We start from an MD trajectory and generate per-frame interaction networks (graphs/adjacency matrices). Adjacencies are flattened (row-wise) into vectors; stacking these per-frame vectors yields a feature matrix suitable for clustering (e.g., k-means) and dimensionality reduction (PCA/UMAP).

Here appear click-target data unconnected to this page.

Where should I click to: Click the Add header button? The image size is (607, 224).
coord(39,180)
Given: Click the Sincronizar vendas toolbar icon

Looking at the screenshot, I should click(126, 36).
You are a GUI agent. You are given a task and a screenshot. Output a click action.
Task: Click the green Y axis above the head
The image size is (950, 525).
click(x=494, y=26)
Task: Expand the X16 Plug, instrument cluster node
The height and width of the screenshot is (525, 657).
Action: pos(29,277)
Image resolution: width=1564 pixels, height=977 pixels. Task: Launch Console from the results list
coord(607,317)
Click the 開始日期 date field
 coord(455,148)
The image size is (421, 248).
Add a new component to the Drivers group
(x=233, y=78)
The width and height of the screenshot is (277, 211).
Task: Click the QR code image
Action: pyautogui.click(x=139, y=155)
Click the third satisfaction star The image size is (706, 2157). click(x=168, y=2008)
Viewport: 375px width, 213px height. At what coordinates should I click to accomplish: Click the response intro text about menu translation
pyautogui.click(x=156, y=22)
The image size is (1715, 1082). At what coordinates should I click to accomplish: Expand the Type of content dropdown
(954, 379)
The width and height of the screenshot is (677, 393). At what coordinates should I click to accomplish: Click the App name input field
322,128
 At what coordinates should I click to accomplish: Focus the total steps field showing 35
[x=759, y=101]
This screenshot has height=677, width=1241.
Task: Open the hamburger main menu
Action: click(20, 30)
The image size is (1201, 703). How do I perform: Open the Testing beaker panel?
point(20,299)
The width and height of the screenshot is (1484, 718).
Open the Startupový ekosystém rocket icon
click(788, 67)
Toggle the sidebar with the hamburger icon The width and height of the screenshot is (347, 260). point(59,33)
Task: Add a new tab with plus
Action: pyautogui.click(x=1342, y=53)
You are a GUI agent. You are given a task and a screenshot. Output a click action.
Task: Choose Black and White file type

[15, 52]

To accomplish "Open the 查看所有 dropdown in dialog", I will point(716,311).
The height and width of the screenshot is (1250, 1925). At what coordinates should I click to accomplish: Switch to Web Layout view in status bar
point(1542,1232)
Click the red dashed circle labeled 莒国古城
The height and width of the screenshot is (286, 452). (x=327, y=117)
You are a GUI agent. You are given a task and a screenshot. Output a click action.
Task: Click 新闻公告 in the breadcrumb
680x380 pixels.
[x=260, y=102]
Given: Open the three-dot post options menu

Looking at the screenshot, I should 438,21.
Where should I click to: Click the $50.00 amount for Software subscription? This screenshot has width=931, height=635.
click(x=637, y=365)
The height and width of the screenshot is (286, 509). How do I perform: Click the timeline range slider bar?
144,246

Results can be visualized with graphs, scatter plots, MDCcircos plots (residue H-bonding), or replicate maps of frame-level measurements of interest.

An additional module uses cluster assignments as candidate substates for Markov state model (MSM) analysis.

## Install

```bash
pip install mdsa-tools
# Optional:
# pip install "mdsa-tools[docs]"   # if you want to build the docs locally
# pip install "mdsa-tools[examples]"  # if you define this extra for demo deps
```

## Systems Problem Area:

![System panel](https://raw.githubusercontent.com/zeper-eng/workspace/main/resources/PanelA_summerposter.png)
At the Weir Lab at Wesleyan University, we perform molecular dynamics (MD) simulations of a ribosomal subsystem to study tuning of protein translation by the CAR interaction surface- a ribosomal interface identified by the lab that interacts with the +1 codon (poised to enter the ribosome A site). Our "computational genetics" research focuses on modifying adjacent codon identities at the A-site and the +1 positions to model how changes at these sites influence the behavior of the CAR surface and corellate with translation rate variations.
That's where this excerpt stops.